William menghela nafas dan menggeleng pelan. Disa memang sangat menyebalkan. Namun bagaimana pun cara pikir Disa selalu berbeda.

Disa sudah berlalu namun ia berhenti dan berbalik. “Sepertinya aku tidak akan ke sekolah. Tolong buatkan surat izin untuk Diva. Terimakasih,” pintanya.

Kakinya langsung melenggang keluar membuat William yang baru saja ingin membuka mulut hanya bisa menggeleng pasrah.

Limabelas menit Disa menunggu di depan rumah. Ia berdecak, sejak kapan anak buahnya tidak tepat waktu. Hingga sebuah mobil Porsche Boxter putih berhenti di pinggir jalan. Pengemudi segera keluar dan berlari menghadap pemimpinnya.

“Sejak kapan kau tidak disiplin soal waktu?” tanya Disa.

“Maaf, Leader. Saya datang sesuai dengan waktu yang leader minta. Pukul enam tigapuluh,” tutur pria itu.

“Enam tigapuluh,” gumam Disa. Ia melirik jam yang melingkar di tangan kirinya. Dan benar, saat ini masih pukul 6.30 pagi.

“Sepertinya aku terlalu bangun pagi,” gumam Disa.

“Kembali pada tugasmu,” tutur Disa. Dengan segera pria itu pergi dari hadapan sang leader.

Disa berjalan ke mobil dan masuk ke dalamnya. Ia melenggang pergi dari kawasan kompleks rumah William.
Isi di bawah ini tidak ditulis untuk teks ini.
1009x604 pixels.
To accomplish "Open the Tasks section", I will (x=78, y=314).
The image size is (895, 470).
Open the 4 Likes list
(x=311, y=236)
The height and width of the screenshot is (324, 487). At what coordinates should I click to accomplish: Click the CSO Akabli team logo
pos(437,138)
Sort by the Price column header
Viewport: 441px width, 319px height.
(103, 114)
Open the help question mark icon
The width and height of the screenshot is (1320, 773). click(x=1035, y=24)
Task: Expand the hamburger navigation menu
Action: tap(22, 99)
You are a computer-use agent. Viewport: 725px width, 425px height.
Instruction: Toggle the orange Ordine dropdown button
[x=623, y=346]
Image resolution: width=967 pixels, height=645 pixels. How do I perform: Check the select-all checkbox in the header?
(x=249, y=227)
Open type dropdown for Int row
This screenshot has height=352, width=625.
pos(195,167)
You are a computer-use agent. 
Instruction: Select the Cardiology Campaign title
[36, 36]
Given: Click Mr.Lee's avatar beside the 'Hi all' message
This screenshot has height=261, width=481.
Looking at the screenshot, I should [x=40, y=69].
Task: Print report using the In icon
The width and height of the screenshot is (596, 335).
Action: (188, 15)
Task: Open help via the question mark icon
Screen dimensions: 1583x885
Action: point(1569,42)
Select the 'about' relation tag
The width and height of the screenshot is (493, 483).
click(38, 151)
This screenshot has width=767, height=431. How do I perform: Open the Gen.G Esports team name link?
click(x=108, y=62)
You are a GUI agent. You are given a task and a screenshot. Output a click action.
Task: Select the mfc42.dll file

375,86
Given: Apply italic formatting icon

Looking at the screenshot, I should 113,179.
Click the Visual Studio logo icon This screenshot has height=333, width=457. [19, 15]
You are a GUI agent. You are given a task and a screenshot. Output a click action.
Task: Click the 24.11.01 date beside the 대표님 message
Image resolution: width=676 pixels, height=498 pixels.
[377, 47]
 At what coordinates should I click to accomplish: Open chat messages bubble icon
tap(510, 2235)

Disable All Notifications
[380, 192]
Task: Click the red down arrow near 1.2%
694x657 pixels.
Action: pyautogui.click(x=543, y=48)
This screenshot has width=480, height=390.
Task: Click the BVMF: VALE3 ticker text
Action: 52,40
Mobil Porsche itu berhenti di halaman markas Eagle Hell. Disa keluar dari mobil dan segera berjalan memasuki rumah.

Tanpa mencari Jack maupun Yosi, ia langsung masuk ke ruangan pribadinya. Saat ini ia tidak bisa mempercayai orang lain karena bagaimanapun pasti tikus itu salah satu orang yang berpengaruh dalam Eagle Hell.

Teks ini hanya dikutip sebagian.